The Elf on a Shelf has now become a multi-million-dollar industry which has spawned a television special, a Macy's Christmas parade float and other spinoffs. The ubiquitous doll and its accompanying book have earned a place in the hearts of millions of children who believe in the magical powers that enable it to fly to the North Pole on a nightly basis to help Santa Claus keep his "naughty" and "nice" list updated.

It all seems innocent enough on the surface, but according to a Canadian author/professor and her Australian co-researcher, the toy may be indoctrinating children to embrace the concept of a surveillance state.

Dr. Laura Pinto, who teaches at the University of Ontario Institute of Technology, has co-authored a paper with Dr. Selena Nemorin, a post-doctoral fellow at Monash University in Melbourne, Australia, which explores the implications of the toy's power to condition children toward accepting "an external form of non-familial surveillance."

In other words, the Elf on the Shelf gets children used to the idea that there will be always be someone watching their every move and reporting their behavior to a central authority figure -- in this case, Santa Claus, who is referred to as "The Boss" in the book's storyline.

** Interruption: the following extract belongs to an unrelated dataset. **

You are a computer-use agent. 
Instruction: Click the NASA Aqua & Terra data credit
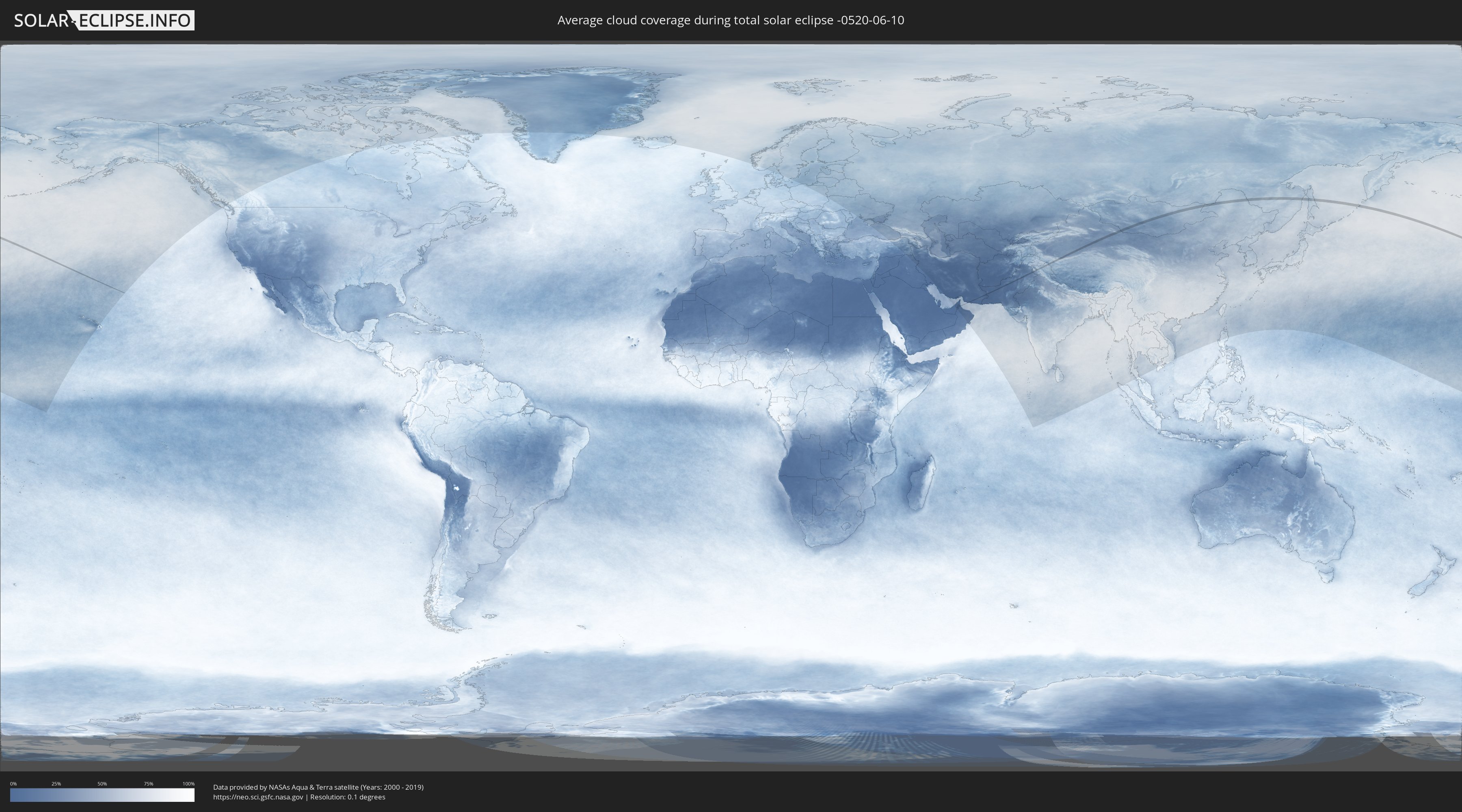(318, 787)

For those unfamiliar with the story, the Elf on the Shelf doll keeps an eye on a child's daily activities, and after everyone in the home falls asleep, the doll flies to the North Pole to inform Santa whether or not the child has been behaving. After helping Santa keep the "naughty" and "nice" list up to date, it flies back to the home and perches in a different place to continue its daily surveillance routine.

The child is instructed not to touch the doll, because its magic is "fragile," and handling it may destroy its powers. According to the Elf on the Shelf website: "An elf's job is to watch and listen."

Aside from the rather obvious Orwellian parallels, Pinto and Nemorin also note that the role of the doll in a child's daily play routine differs from traditional concepts:

The difference... is that in other games, the child role-plays a character, or the child imagines herself within a play-world of the game, but the role play does not enter the child's real world as part of the game. As well, in most games, the time of play is delineated (while the game goes on), and the play to which the rules apply typically does not overlap with the child's real world.

Elf on the Shelf presents a unique (and prescriptive) form of play that blurs the distinction between play time and real life.

The authors find a correlation between the Elf on the Shelf and the 18th century concept of the "panopticon" prison design, created by Jeremy Bentham, in which prisoners are observed by a "central tower in a circular structure, surrounded by cells," with the inmates being unable to determine when they are being watched, due to the backlit design of the central tower.

The panopticon concept was seen by French philosopher Michel Foucault as a fitting symbol for today's surveillance state.

It is doubtful that the Elf on the Shelf's creators (a mother/daughter team who built the business from the ground up) had any nefarious purpose in mind -- nor is it likely that they were funded by some government intelligence agency bent on indoctrinating children through creating brainwashing toys.

However, it remains an arguable point that the doll's creators were unconsciously reflecting the zeitgeist of our modern society -- one in which snooping and surveillance by a central authority has become commonplace and hardly questioned.